Di Monozigote - Opera propria, CC BY-SA 4.0 

il libro

La terribile profezia di un'umanità senza futuro nel Gelo di Thomas Bernhard

Sandra Petrignani

Torna in libreria il primo romanzo dell'autore austriaco, la storia del pittore Strauch che si ritira a vivere nel paese più malinconico che esista. La riedizione Adelphi

Diceva Ingeborg Bachmann che i libri di Thomas Bernhard sono “necessari, indispensabili, inevitabili”. E a rileggere Gelo, che torna adesso da Adelphi nella ormai classica traduzione di Magda Olivetti (rivista da Marina Pugliano), bisogna darle ragione. Bernhard, nel suo essere estraneo a tutto fuorché alle proprie fissazioni, odi, isterie, riesce a centrare il bersaglio dell’interpretazione dell’umano come pochi, e a diventare necessario e indispensabile anche per leggere la contemporaneità. Gelo è il primo romanzo dell’autore austriaco, pubblicato nel 1963, quando lui – nato il 9 febbraio 1931 – era poco più che trentenne.  In Italia arrivò solo nella seconda metà degli ’80 grazie all’Einaudi, ma era ormai da tempo introvabile e così risorge con la forza di una sorpresa. La sorpresa di un giovane Bernhard che è già in pieno il Bernhard che conosciamo, forse solo meno ironico, e che ha già convinzioni coriacee inscalfibili: “Tutto al mondo non è altro che un’idea di se stessi”, “La vita è una causa che si perde sempre”, “Nulla merita uno sforzo”. 

E’ la storia del pittore Strauch che, bruciati i propri quadri, s’è ritirato nel remoto villaggio di Weng “il paese più malinconico che io abbia mai visto”, fra nevi perenni ed enormi blocchi di ghiaccio. E’ un mondo finale quello che lo circonda e che descrive nei suoi aspetti orrendi e nascosti a un giovane medico che avrebbe, a insaputa del pittore, il compito di controllarlo, compito impostogli da un preoccupato fratello suo superiore in ospedale. Ma il giovane resta tenebrosamente affascinato dal “paziente” e finirà con l’entrare nella trappola logorroica dell’altro per contemplare insieme a lui la miseria del passaggio umano sulla terra. Anche Wang, come oggi tante parti del nostro mondo in fiamme, è stato teatro di guerra: “Brandelli di bambini, sa, sugli alberi” racconta Strauch. “Capitava di trovare uomini nel fiore dell’età schiacciati dalle ruote dei cannoni, nel sentiero infossato nel bosco giaceva un gruppo di granatieri con le lingue tagliate e il pene in bocca. E qua e là sugli alberi spenzolavano uniformi crivellate, mani e piedi irrigiditi sporgevano dalla superficie dello stagno”.

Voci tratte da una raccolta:
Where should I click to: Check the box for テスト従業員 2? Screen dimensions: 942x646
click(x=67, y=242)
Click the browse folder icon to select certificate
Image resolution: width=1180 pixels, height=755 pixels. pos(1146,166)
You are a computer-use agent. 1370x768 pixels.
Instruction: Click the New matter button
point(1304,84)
==
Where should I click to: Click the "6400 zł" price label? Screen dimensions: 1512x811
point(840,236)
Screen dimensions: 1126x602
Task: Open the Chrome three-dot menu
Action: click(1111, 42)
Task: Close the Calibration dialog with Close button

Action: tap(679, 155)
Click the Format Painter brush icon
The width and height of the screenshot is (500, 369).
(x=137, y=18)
...
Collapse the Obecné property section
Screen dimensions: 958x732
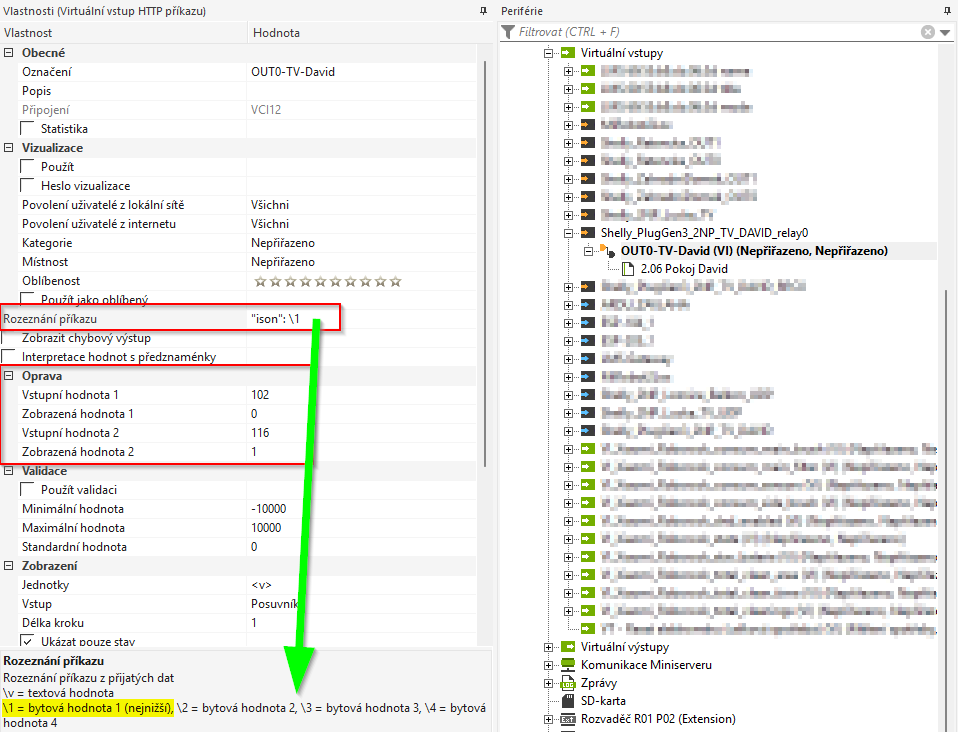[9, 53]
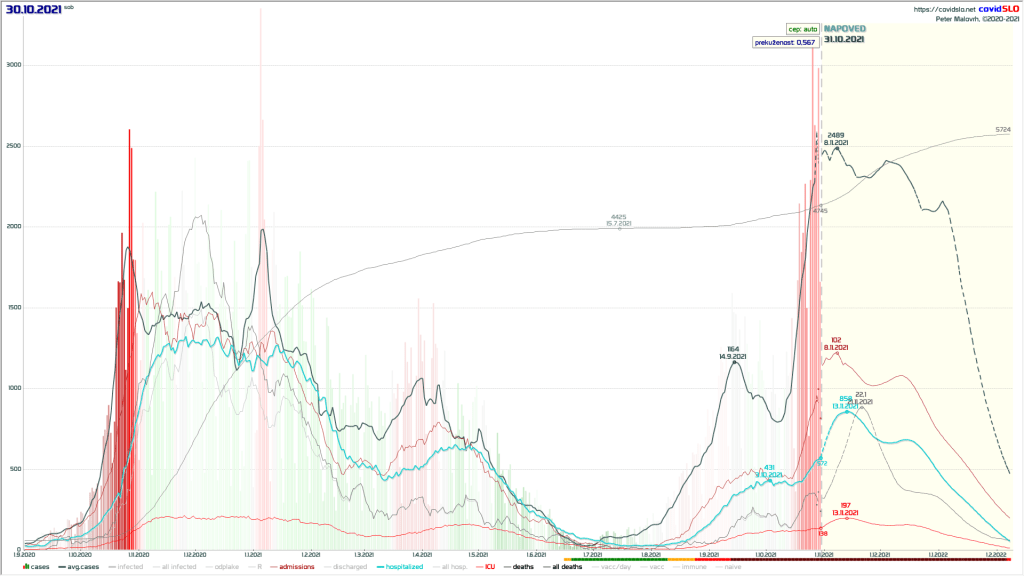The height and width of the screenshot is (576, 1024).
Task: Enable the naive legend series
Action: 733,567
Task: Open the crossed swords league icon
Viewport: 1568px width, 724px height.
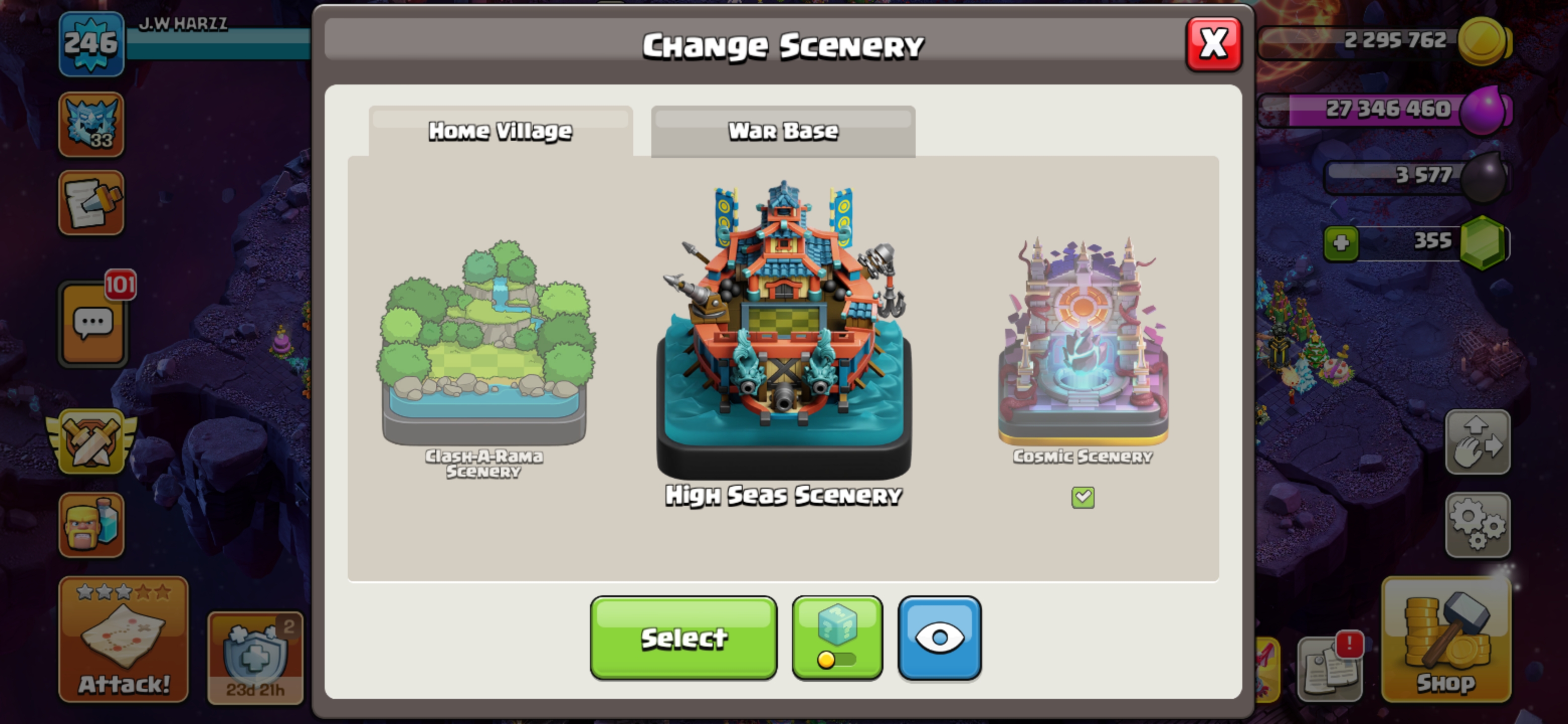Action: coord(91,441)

- **Consegna**: Riprendi la recensione di Gelo di Thomas Bernhard proseguendo dopo l'ultima frase riportata. L'elenco costituisce materiale a sé, separato dalla recensione.

- **Risposta attesa**:
E poi il male che, nel combattersi, gli uomini fanno agli animali, senza alcuna pietà per la loro sofferenza. E alberi secolari abbattuti per vile guadagno e distruzione, distruzione, distruzione, e sempre e solo incomprensione e vendetta. Non che delle donne lo scrittore, e Strauch in sua vece, abbia un giudizio migliore. Sono piccole creature che imbrogliano e tramano e tradiscono nel chiuso delle case, dedite ad amori mercenari, perché nemmeno l’eros ha in questo universo degradato una qualche forma di riscatto. Che futuro resta allora a esseri così ignari di vere carezze e vero bene? “La morte, questo penoso rimedio di ogni disperazione, la morte, questa portatrice di bacilli dell’immensa eternità, la morte della Storia…”. Cito dalle pagine centrali del romanzo, le più belle forse, scandite dal ripetuto, profetico invito: “ascolti… ascolti… come si è disgregata ogni cosa, come si è dissolta, come si sono dissolti tutti i punti di appoggio… ascolti… come la fede e la mancanza di fede non esistono più… Ascolti, tutto non è altro che aria, aria congelata”. E tutto questo gelo in cui anche la vita di Strauch finirà, è un’altra impressionante visione della fine del mondo. Capovolta rispetto alla paura di oggi per un pianeta minacciato dall’eccesso inverso: il caldo. Ma è comunque la terribile profezia di un’umanità senza futuro, perché mai ha imparato a conservare la bellezza aurorale della natura avuta in sorte.